Thereafter, Schlange has been actively purging employees in key positions, including those who made allegations against him. He has been filling those vacated roles with his close allies, including Antonietta Minichillo as the Director of Planning, who closely worked with Schlange in Brampton’s CAO office.

His tenure at Grimsby has irked the community. Grimsby is experiencing record-setting and out-of-control property tax increases for both residents and local businesses. There is a petition to investigate how Council hired Schlange in the first place, including his subsequent hiring practices. The petition reads, “we are respectfully requesting that the Province, namely the Honourable Steve Clark, Minister of Municipal Affairs and Housing and/or the Honourable Sam Oosterhoff, MPP Niagara West and/or the Ombudsman of Ontario, Mr. Paul Dubé, to begin an immediate and independent investigation into Mr. Schlange and his activities at the Town of Grimsby in addition to the initial hiring of Harry Schlange to the CAO position.”

Former Grimsby Mayor Bob Bentley publicly commented on the petition calling for Schlange’s investigation. He wrote: “The performance and total disregard for the well-being of Grimsby residents, this council for their oath of office, this term of council has been a disaster for the town’s future. The criteria and details of hiring of Mr. Schlange need to be investigated.”

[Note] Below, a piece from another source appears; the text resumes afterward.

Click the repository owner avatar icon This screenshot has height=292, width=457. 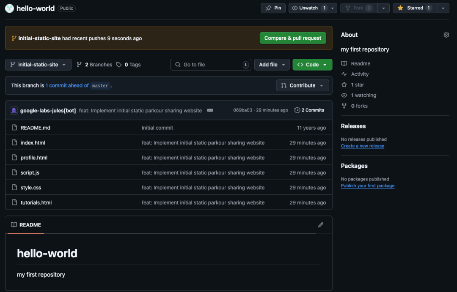coord(9,8)
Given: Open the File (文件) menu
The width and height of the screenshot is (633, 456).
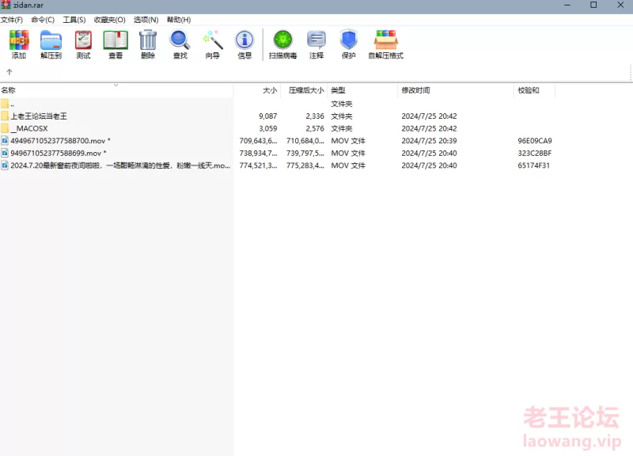Looking at the screenshot, I should [12, 20].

The Flow Back from Brampton to Niagara

Joining Harry Schlange in Niagara is Bruce Zvaniga. Acting CAO Ron Tripp has appointed Zvaniga as the Commissioner of Public Works for Niagara Region without any job competition. Later, Tripp would hire his Zvaniga’s wife, Natalie Early, as his Director of Corporate Strategy in the CAO’s office.

Fionna Peaceful would also return to Niagara, obtaining a job with Niagara Health Systems. Erin O’Hoski is working as a consultant, landing jobs with Grimsby, West Lincoln and Niagara Region.

Jason Burgess quit Norfolk to become the CAO for the City of Niagara Falls. And Chris McQueen was appointed as Vice President of Operations at Vineland Research and Innovation Centre located in Niagara.

After venturing into Brampton, the family cabal has safely returned back home.